It had been three years since I last cried. It was over something stupid, something worthless. I tore a hole in my favorite sweater, I think, and something in me snapped.
I quickly mended both the sweater and my ragged soul. The black thread clashed hideously with the blue of the sweater, and it hurt to keep everything inside, but these things got easier with time. The sweater still served to warm my skin against the chilly ocean breeze.
“Wilder, got your lantern?”
I barely heard Cora’s voice over the crashing of the waves, but I always made sure to listen to what she had to say. Cora didn’t say much of anything unimportant.
I held up my own paper lantern, a twin to hers. I didn’t say much of anything at all, if I didn’t have to. She offered me a pen, and I scribbled well-wishes across the crinkled lantern before lighting the candle inside. They weren’t of much substance compared to the kind and sympathetic words scrawled on Cora’s lantern, but no one could match Cora for turn-of-phrase. I passed the match to Cora, who lit her lantern and passed the match on to the next person.

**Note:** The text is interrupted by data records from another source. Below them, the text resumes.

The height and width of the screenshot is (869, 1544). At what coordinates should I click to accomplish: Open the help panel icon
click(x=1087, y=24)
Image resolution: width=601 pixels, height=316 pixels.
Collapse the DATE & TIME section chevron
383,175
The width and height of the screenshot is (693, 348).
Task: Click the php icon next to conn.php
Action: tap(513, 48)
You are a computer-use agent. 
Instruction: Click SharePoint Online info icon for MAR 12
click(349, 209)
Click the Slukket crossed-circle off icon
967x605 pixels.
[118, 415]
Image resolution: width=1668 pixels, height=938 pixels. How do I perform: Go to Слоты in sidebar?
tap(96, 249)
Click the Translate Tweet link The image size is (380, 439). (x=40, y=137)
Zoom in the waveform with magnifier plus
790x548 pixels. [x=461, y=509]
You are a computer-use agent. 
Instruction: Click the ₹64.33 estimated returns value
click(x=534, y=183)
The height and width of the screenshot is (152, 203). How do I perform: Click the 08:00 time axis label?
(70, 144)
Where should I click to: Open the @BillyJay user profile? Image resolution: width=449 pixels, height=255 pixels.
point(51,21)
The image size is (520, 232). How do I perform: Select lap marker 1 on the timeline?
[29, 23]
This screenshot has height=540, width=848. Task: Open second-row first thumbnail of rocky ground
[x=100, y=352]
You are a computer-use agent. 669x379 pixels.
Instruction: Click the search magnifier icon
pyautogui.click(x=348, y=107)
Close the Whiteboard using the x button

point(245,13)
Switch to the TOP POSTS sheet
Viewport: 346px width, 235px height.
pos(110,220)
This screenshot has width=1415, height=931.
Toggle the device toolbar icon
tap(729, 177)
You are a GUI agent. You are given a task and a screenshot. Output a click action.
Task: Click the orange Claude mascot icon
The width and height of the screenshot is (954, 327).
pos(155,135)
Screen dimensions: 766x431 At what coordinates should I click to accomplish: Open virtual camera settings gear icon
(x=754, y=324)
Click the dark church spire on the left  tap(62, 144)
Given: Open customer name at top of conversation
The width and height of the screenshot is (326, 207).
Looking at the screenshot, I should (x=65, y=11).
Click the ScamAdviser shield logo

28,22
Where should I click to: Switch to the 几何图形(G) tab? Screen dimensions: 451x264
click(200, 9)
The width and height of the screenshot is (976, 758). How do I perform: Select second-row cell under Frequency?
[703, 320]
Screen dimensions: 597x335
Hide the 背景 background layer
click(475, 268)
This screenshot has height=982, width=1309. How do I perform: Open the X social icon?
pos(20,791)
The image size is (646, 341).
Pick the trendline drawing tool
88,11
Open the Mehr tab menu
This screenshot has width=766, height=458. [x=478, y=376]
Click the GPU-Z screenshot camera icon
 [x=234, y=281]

There was a congregation of people by the seaside. We all held lanterns, inky black platitudes scrawled across the delicate paper and clichéd expressions of sympathy rising and falling with the wind. A small canoe filled with a corpse and flowers from the shores was set alight. The lanterns were placed on the waves to follow the body to sea, though many were quickly quenched by the untameable waters.
“Lovely ceremony, isn’t it? I don’t mean to sound insensitive, but I do love funerals. The lanterns are so pretty.” This was Saye, who said lots of everything, most of which erred on the side of unimportant. “And the storm approaching is so big. You saw how those lanterns all got turned upside down. I hope they serve their purpose all the same. I hate storms.”
I had always thought storms were lovely. They weren’t afraid to be loud and to cry, like everyone on the island was. Even now, looking down the line of people stood by the shore, I saw a woman holding a hand over her child’s mouth to snuff its crying, whispering angry words to it. She brought out a handkerchief and soaked up the child’s tears before stuffing it back in her jacket pocket. No one else seemed to be crying, though most had foreheads wrinkled with grief.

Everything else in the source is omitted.